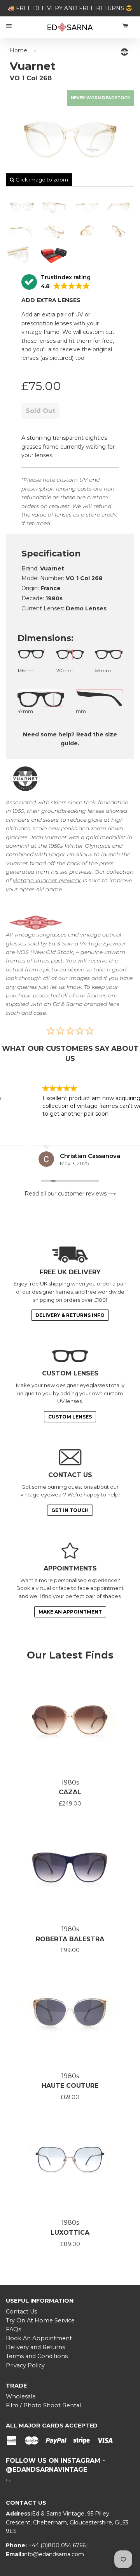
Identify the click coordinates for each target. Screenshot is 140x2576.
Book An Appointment (39, 2338)
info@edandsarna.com (53, 2554)
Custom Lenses (70, 1417)
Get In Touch (70, 1510)
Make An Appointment (70, 1612)
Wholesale (21, 2396)
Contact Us (21, 2311)
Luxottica (70, 2232)
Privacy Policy (25, 2365)
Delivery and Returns (35, 2347)
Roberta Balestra (70, 1939)
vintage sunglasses (40, 934)
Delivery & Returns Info (70, 1315)
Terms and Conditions (37, 2356)
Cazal (70, 1792)
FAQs (13, 2329)
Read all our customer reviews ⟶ (70, 1193)
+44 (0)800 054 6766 (57, 2545)
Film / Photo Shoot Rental (43, 2405)
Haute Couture (70, 2085)
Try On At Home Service (40, 2320)
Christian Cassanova (59, 1155)
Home (18, 50)
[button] (56, 282)
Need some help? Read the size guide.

_ _ _ _ _

[Task instructions] Return, with no change at all, every line in the entries above from the line containing "Privacy Policy (25, 2365)" through the line containing "Haute Couture (70, 2085)".

[Solution below]
Privacy Policy (25, 2365)
Delivery and Returns (35, 2347)
Roberta Balestra (70, 1939)
vintage sunglasses (40, 934)
Delivery & Returns Info (70, 1315)
Terms and Conditions (37, 2356)
Cazal (70, 1792)
FAQs (13, 2329)
Read all our customer reviews ⟶ (70, 1193)
+44 (0)800 054 6766 (57, 2545)
Film / Photo Shoot Rental (43, 2405)
Haute Couture (70, 2085)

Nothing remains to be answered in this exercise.